Dans l'ouverture à la concurrence, les voyageurs y trouvent un espoir. "La SNCF va devoir se remettre en question et faire plus attention à ses voyageurs", estime Ludivine Baron. Laure, elle, avance plus prudemment : "peut-être que la SNCF sera plus rigoureuse avec les horaires. Ou est-ce qu'avec le partage des voies ça ne sera pas pire ? Je suis mitigée."
Si les problèmes existent et perturbent le quotidien de certains voyageurs, le TER fait aussi un bon nombre d'heureux. En route pour Douai, depuis Somain, Fabrice Blassel se dit "globalement satisfait" du réseau ferré dans la région.

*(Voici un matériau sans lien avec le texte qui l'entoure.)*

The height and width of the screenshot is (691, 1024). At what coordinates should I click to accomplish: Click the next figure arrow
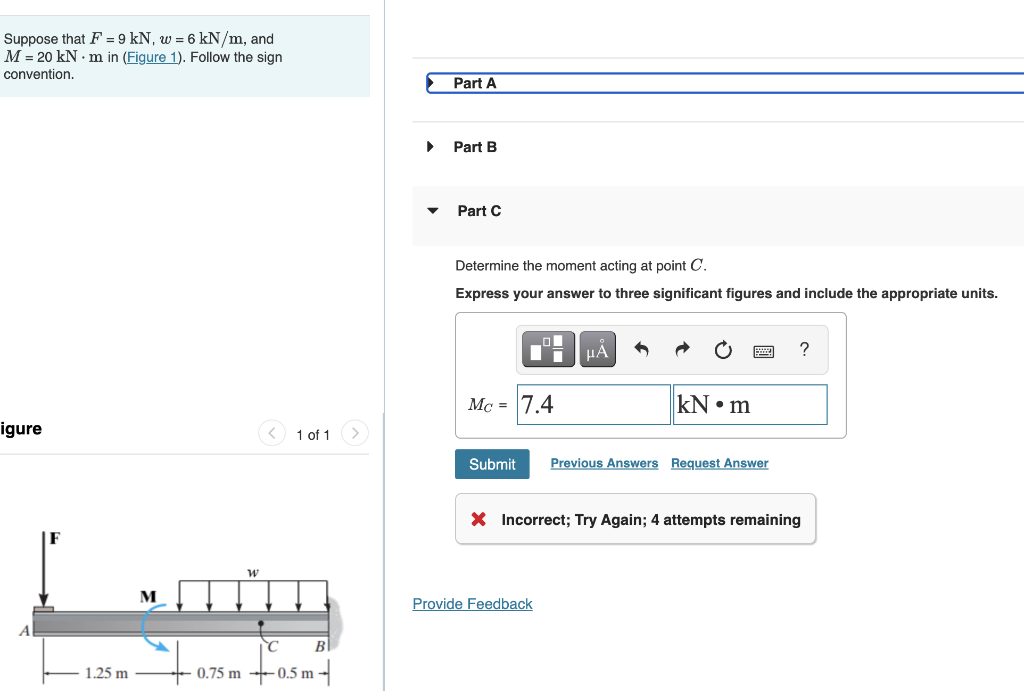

Pareil pour ce groupe de lycéens pour qui ça "roule", malgré des trains qui se font rares dans l'après-midi à destination d'Hirson.
Henri Malvoisin, lui, utilise le rail depuis une quinzaine d'années. Et comme beaucoup, il fait des "économies" avec le TER. Il l'assure : "le train, c'est l'idéal !" Avant de nuancer : "si l'on y mettait les moyens."
"Plus de places pour les vélos"
Car Henri est cycliste et monte à bord des trains avec son beau vélo de route. Artisan coiffeur à domicile, il se déplace chaque jour à Arras pour voir ses clients. Si ce vendredi matin, il avait largement la place pour ranger sa monture, ce n'est pas toujours le cas. "Il y a des trains que je ne prends pas avec mon vélo, regrette-t-il. Et j'ai déjà signalé ces difficultés aux contrôleurs."
Il est vrai que certaines lignes sont "bondées" comme le dénoncent certaines associations d'usagers, laissant peu de place aux deux-roues. Mais alors quelle politique adopter pour les cyclistes de plus en plus nombreux, pour le plus grand bien de la planète ? Est-il envisageable de faire entrer tout le monde avec son vélo aux heures de pointe ?
"Ce qu'il faut faire, comme aux Pays-Bas, c'est développer les lieux de parking protégés dans les gares. Car on n'entrera jamais à 50 dans un train, ça ne se fait nul part ailleurs."
Pour Franck Dhersin, responsable des transports à la Région, la réponse est catégorique : "non." Et de préciser sa stratégie : "ce qu'il faut faire, comme aux Pays-Bas, c'est développer les lieux de parking protégés dans les gares. Et c'est en cours, mais ça prend du temps." Gilles Laurent, du collectif d'associations d'usagers, s'accorde avec cette stratégie mais rappelle qu'il "faut dans le même temps augmenter le nombre de places dans les rames."
Selon Franck Dhersin, ce sera d'ailleurs le cas pour les 33 nouveaux trains mis en service à partir de 2023. "Il y aura huit emplacements vélos par rame, précise-t-il, avant de réaffirmer sa pensée. Mais on n'entrera jamais à 50 ans avec nos vélos, ça ne se fait nul part ailleurs."
Les propositions des candidats à la Région
Au cours de la campagne des élections régionales, qui auront lieu les 20 et 27 juin prochain, la question du transport n'a pas occupé une grande place. Elle n'est pas non plus prioritaire dans l'opinion, puisque selon un sondage Ipsos SopraSteria pour France 3 et France Bleu, publié mercredi 2 juin, la thématique du transport arrive en queue de liste des préoccupations des habitants des Hauts-de-France.
Cela dit, plusieurs propositions sont ressorties du débat entre les candidats, diffusé mercredi 2 juin sur France 3 Hauts-de-France. Xavier Bertrand (DVD) a milité pour une ouverture à la concurrence afin d'obliger "la technostructure de la SNCF à se remettre en question". Karima Delli (Union de la gauche) a promis de lancer des trains à hydrogène et de remettre en route les trains de nuit, notamment entre Calais, Bâle, Vintimille et Nice. Pour Sébastien Chenu (RN), la première priorité est de développer l’axe ferroviaire vers le bassin minier "si mal desservi".
Evidemment, les problèmes d'aujourd'hui ne se régleront pas demain. La politique ferroviaire s'envisage sur le long terme.
"Allo maman ? Oui je pense qu'il va falloir venir me chercher à la gare de Valenciennes. Ces abrutis sont encore en retard, et ils ne nous ont pas prévenus." Ce genre de scène, qui s'est déroulée ce vendredi matin, n'est donc pas prêt à disparaître.